Individuals with light-chain (AL) amyloidosis have higher odds of severe SARS-CoV-2 infection or mortality compared with the general population, according to a survey from the International Society of Amyloidosis (ISA).
This data was presented at the American Society of Hematology 2020 virtual annual conference (abstract #2308).
AL amyloidosis is a plasma disorder that causes multi-organ dysfunction. Patients with such comorbidities are at increased risk of severe SARS-CoV-2 infection. In April 2020, the ISA called for an international data collection regarding systemic AL amyloidosis and COVID-19. This study is a report of the preliminary findings of that survey.
Data was collected on 29 patients with systemic amyloidosis who tested positive for COVID-19. AL amyloidosis was reported in 19 participants. Histories of hypertension or cardiovascular disease were reported in 37% and 16% of patients, respectively. At the time of SARS-CoV-2 infection, 4 patients (21%) were newly diagnosed and treatment-naïve and 15 (79%) had received a median of two previous lines of therapy. Nine patients (47%) were on active therapy at the time of infection and one was on dialysis.
COVID-19-related symptoms for this cohort included fever in 58% of patients, cough in 42%, as well as loss of taste or smell. Ten patients (53%) had documented pneumonia, five of whom developed acute respiratory distress syndrome (ARDS).
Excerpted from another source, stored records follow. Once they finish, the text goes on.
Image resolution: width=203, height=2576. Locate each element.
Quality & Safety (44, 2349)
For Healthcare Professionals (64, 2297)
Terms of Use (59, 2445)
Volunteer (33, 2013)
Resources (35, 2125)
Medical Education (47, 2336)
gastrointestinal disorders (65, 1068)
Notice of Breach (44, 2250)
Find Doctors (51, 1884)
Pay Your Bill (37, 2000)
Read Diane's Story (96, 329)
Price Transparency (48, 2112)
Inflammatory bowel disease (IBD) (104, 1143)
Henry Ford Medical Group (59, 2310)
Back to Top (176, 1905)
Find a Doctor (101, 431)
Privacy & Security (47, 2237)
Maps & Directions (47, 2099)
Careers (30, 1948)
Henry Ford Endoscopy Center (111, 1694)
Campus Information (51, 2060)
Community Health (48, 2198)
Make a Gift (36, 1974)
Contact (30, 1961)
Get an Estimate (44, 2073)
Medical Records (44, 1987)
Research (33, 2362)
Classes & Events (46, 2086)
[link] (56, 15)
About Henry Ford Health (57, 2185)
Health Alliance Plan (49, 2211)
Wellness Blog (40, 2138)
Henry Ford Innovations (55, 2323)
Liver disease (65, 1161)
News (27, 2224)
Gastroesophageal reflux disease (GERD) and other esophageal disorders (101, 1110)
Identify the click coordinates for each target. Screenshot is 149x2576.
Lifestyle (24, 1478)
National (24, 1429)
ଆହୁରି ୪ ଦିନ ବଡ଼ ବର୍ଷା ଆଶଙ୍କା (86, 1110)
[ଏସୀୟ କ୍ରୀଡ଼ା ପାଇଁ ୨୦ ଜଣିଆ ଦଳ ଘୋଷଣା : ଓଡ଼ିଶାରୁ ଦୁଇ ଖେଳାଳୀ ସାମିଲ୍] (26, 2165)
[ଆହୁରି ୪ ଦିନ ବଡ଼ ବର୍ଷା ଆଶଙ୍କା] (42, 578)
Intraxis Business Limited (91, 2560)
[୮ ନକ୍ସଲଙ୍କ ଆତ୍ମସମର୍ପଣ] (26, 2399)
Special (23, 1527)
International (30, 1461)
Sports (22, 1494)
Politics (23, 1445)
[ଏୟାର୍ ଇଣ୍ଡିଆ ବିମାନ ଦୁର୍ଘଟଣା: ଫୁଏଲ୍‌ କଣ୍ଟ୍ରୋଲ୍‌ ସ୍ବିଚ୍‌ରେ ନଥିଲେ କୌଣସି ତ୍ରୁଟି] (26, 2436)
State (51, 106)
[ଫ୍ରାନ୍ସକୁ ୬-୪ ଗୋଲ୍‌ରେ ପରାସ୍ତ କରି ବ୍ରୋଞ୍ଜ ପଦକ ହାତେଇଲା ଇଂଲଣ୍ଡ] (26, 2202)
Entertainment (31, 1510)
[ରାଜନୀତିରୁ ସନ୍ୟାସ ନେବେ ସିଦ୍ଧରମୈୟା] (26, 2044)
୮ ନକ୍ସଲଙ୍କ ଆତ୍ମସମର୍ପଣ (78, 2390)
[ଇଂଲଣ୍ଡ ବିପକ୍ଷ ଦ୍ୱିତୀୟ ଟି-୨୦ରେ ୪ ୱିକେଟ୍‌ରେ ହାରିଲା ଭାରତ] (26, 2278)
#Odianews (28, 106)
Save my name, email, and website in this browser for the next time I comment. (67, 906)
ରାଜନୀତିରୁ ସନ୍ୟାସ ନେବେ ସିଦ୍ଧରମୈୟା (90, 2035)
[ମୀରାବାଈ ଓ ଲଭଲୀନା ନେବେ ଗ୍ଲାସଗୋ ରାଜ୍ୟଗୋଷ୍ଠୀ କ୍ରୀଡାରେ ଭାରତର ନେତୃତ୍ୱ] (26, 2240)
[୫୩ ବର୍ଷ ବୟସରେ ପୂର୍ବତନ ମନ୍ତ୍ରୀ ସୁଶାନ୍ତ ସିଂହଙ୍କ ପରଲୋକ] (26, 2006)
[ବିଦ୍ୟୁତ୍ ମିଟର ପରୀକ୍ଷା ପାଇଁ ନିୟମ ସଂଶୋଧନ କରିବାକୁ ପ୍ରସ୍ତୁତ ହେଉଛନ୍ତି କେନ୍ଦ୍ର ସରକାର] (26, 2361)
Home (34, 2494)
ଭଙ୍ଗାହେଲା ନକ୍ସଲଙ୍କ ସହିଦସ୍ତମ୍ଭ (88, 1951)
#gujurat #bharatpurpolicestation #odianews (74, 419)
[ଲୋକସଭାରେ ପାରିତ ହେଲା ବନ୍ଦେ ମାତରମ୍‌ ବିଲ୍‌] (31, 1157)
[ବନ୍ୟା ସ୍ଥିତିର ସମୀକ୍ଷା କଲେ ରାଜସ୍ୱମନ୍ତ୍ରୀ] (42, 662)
Non-mechanical ventilation was used in four cases of respiratory distress, and one patient accesfsed intensive care. Of five patients with ARDS, three experienced heart involvement, two had concomitant heart and kidney involvement, and three were infected while on active chemotherapy.
Six patients received treatment for COVID-19 with azithromycin, in combination with hydroxychloroquine in four of these cases. Three patients received steroid treatment and two received anticoagulation therapy. Four patients (21%) died, three of whom had ARDS and one of whom died a few weeks following COVID-19 recovery. All deceased patients had recorded heart involvement.
“The fatality rate and the proportion of patients with severe COVID-19 in this series is in the higher range of reports from the general population. Severe SARS-CoV-2 infection can result in renal failure in patients with renal AL amyloidosis,” the researchers concluded.